EXERCISE INSTRUCTIONS: If a line of the records contains the string "profile", copy it out.

DATA TO USE:
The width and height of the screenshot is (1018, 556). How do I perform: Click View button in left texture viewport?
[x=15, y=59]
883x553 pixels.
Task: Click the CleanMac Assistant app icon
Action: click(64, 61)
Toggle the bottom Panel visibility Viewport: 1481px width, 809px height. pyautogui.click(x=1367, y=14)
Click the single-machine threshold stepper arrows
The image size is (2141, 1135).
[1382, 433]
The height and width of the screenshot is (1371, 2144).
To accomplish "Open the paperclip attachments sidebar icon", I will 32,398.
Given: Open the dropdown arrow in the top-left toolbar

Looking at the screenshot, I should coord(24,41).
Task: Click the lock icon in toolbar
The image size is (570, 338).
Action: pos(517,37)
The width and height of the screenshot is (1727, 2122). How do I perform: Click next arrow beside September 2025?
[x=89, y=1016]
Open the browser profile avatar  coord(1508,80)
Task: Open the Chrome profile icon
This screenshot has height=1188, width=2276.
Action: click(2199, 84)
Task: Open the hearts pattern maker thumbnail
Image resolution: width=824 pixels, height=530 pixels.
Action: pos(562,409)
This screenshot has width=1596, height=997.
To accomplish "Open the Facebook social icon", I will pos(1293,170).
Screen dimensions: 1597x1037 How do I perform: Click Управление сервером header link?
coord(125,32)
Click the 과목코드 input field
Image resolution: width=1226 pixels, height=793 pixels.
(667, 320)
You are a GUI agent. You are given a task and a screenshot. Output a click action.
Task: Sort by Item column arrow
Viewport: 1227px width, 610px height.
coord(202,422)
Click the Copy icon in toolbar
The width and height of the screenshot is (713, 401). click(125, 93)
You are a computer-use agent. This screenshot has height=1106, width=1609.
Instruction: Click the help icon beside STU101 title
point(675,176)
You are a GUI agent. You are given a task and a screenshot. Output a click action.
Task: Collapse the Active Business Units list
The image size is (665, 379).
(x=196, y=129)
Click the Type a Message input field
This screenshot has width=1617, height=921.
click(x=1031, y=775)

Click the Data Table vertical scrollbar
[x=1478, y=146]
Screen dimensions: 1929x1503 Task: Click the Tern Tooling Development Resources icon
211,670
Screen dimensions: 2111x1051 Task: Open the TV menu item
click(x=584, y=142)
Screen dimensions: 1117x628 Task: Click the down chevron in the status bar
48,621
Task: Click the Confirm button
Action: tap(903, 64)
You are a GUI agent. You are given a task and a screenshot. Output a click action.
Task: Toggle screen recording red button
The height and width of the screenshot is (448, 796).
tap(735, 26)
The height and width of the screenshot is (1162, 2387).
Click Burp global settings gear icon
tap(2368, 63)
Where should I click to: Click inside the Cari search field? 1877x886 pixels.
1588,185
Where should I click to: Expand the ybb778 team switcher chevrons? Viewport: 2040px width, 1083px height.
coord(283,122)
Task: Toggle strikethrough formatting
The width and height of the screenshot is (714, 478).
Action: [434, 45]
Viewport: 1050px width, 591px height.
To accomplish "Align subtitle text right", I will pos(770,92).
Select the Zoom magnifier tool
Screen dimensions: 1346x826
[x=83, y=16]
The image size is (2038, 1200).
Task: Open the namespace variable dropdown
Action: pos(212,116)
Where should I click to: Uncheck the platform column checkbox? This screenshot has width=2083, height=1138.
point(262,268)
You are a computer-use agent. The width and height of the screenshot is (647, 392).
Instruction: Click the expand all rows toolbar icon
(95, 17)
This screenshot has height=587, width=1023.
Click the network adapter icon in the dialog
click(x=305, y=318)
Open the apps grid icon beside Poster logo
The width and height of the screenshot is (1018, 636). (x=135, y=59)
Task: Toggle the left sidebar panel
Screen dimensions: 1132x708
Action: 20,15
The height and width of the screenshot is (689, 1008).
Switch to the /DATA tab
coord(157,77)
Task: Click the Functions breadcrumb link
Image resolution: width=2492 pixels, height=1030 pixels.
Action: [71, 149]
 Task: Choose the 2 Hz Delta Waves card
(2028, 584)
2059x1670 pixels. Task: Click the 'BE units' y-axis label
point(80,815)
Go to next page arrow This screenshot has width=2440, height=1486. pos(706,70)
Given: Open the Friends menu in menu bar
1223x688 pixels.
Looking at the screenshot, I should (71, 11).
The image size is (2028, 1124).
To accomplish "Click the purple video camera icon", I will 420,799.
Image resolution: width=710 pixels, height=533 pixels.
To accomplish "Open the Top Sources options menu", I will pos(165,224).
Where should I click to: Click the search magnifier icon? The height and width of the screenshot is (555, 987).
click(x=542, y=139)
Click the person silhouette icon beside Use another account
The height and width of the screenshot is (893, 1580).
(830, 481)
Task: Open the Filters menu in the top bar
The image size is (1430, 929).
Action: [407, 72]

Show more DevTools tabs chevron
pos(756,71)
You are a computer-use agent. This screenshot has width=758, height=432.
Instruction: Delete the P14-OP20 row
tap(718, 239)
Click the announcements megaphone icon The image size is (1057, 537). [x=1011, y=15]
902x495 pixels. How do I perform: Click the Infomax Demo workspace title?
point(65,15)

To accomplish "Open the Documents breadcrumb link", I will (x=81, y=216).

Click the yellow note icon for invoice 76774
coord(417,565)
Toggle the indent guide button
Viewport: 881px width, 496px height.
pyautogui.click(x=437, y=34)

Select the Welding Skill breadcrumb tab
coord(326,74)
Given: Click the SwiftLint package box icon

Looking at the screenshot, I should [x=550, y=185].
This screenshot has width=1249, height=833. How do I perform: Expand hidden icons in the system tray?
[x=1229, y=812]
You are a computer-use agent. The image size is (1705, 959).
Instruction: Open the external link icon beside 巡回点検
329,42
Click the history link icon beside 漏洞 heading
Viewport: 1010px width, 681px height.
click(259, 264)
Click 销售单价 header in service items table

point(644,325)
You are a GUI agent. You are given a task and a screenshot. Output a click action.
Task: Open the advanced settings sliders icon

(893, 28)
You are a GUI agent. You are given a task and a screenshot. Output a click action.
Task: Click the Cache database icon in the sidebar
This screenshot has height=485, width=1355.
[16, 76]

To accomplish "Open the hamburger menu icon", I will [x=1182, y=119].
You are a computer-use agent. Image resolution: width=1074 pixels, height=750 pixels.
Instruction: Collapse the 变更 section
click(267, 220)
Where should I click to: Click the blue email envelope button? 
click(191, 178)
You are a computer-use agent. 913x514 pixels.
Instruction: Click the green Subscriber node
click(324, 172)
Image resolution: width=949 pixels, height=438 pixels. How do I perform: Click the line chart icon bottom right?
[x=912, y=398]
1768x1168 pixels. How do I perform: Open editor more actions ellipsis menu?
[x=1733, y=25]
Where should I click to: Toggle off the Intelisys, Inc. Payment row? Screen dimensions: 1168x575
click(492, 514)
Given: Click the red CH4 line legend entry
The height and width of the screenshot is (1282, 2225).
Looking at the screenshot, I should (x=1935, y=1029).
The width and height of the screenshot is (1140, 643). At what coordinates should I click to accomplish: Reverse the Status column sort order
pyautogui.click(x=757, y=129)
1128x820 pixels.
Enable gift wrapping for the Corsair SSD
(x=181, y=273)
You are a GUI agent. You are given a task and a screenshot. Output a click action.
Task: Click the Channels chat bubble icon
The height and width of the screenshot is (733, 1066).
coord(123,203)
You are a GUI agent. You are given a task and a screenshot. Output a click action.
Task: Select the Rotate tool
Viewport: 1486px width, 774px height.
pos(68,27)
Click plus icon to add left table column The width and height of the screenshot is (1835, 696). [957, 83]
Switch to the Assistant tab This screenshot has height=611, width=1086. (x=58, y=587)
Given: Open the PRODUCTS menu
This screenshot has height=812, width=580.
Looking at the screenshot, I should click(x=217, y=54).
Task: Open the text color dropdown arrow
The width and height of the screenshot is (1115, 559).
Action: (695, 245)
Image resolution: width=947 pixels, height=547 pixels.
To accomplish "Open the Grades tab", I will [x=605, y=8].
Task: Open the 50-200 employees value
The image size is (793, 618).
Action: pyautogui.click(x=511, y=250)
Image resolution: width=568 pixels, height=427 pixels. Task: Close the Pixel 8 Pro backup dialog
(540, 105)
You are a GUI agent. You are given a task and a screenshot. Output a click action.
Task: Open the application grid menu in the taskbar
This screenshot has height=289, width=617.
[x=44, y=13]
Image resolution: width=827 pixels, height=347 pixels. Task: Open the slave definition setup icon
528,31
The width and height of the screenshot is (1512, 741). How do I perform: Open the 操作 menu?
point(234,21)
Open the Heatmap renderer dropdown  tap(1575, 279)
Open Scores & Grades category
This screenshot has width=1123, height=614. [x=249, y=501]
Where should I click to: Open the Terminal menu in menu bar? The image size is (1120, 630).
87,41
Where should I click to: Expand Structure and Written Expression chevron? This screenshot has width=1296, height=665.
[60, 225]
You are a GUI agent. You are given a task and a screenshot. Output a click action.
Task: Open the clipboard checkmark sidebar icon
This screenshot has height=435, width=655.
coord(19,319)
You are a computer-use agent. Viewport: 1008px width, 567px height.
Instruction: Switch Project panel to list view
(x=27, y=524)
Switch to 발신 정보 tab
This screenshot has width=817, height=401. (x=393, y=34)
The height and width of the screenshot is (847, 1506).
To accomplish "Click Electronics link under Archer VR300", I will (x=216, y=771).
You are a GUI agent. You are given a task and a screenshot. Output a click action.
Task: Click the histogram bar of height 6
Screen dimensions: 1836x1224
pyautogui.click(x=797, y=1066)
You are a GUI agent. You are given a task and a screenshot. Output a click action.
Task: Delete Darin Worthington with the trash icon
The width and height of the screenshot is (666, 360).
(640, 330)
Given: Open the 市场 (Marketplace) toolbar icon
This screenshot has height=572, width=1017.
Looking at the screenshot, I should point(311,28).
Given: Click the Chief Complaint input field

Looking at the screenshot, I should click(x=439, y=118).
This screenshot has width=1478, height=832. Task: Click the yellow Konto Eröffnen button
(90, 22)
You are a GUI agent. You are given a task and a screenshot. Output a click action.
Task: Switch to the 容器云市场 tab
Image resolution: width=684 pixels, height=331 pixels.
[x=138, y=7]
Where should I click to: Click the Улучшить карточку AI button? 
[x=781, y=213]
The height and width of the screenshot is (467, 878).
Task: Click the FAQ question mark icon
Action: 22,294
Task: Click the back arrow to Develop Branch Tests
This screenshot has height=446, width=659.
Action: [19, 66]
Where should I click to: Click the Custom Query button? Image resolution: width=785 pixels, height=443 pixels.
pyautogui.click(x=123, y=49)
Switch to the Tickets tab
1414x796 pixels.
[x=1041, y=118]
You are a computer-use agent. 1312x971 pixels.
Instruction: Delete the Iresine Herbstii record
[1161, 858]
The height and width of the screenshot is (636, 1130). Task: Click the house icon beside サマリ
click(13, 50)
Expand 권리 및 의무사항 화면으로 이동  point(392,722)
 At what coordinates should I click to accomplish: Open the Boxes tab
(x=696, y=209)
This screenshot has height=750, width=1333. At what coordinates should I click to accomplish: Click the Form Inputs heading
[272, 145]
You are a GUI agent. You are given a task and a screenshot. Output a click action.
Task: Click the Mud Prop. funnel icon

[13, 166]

TASK ANSWER:
Open the browser profile avatar  coord(1508,80)
Task: Open the Chrome profile icon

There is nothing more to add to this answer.